--- START ---

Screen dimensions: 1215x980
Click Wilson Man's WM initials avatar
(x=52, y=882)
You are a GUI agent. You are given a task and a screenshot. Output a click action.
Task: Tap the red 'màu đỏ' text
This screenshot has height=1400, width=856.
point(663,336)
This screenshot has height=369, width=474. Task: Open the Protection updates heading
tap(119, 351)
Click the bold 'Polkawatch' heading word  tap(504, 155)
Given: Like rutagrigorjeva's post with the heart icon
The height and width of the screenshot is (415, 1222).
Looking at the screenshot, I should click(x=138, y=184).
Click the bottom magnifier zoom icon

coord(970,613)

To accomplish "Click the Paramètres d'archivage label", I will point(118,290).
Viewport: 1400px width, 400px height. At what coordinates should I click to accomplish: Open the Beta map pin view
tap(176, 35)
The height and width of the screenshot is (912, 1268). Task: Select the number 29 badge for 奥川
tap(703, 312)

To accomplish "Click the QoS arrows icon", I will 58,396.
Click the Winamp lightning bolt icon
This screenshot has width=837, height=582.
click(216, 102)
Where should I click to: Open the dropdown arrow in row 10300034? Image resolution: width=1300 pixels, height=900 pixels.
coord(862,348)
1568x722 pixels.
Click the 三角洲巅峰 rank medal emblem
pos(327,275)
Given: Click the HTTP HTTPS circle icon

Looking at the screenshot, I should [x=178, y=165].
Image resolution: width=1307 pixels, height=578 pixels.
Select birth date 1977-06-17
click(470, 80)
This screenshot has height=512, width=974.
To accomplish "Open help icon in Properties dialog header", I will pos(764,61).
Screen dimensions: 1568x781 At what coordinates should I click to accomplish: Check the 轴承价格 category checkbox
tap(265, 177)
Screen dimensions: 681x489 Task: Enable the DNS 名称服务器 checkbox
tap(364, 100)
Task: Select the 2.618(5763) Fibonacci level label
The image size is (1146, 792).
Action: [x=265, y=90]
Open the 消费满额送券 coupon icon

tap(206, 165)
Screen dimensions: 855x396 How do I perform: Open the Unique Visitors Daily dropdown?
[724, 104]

--- END ---

| What the task requires |
This calls for an exact transcription of every entry above.

| Completed exercise |
Screen dimensions: 1215x980
Click Wilson Man's WM initials avatar
(x=52, y=882)
You are a GUI agent. You are given a task and a screenshot. Output a click action.
Task: Tap the red 'màu đỏ' text
This screenshot has height=1400, width=856.
point(663,336)
This screenshot has height=369, width=474. Task: Open the Protection updates heading
tap(119, 351)
Click the bold 'Polkawatch' heading word  tap(504, 155)
Given: Like rutagrigorjeva's post with the heart icon
The height and width of the screenshot is (415, 1222).
Looking at the screenshot, I should click(x=138, y=184).
Click the bottom magnifier zoom icon

coord(970,613)

To accomplish "Click the Paramètres d'archivage label", I will point(118,290).
Viewport: 1400px width, 400px height. At what coordinates should I click to accomplish: Open the Beta map pin view
tap(176, 35)
The height and width of the screenshot is (912, 1268). Task: Select the number 29 badge for 奥川
tap(703, 312)

To accomplish "Click the QoS arrows icon", I will 58,396.
Click the Winamp lightning bolt icon
This screenshot has width=837, height=582.
click(216, 102)
Where should I click to: Open the dropdown arrow in row 10300034? Image resolution: width=1300 pixels, height=900 pixels.
coord(862,348)
1568x722 pixels.
Click the 三角洲巅峰 rank medal emblem
pos(327,275)
Given: Click the HTTP HTTPS circle icon

Looking at the screenshot, I should [x=178, y=165].
Image resolution: width=1307 pixels, height=578 pixels.
Select birth date 1977-06-17
click(470, 80)
This screenshot has height=512, width=974.
To accomplish "Open help icon in Properties dialog header", I will pos(764,61).
Screen dimensions: 1568x781 At what coordinates should I click to accomplish: Check the 轴承价格 category checkbox
tap(265, 177)
Screen dimensions: 681x489 Task: Enable the DNS 名称服务器 checkbox
tap(364, 100)
Task: Select the 2.618(5763) Fibonacci level label
The image size is (1146, 792).
Action: [x=265, y=90]
Open the 消费满额送券 coupon icon

tap(206, 165)
Screen dimensions: 855x396 How do I perform: Open the Unique Visitors Daily dropdown?
[724, 104]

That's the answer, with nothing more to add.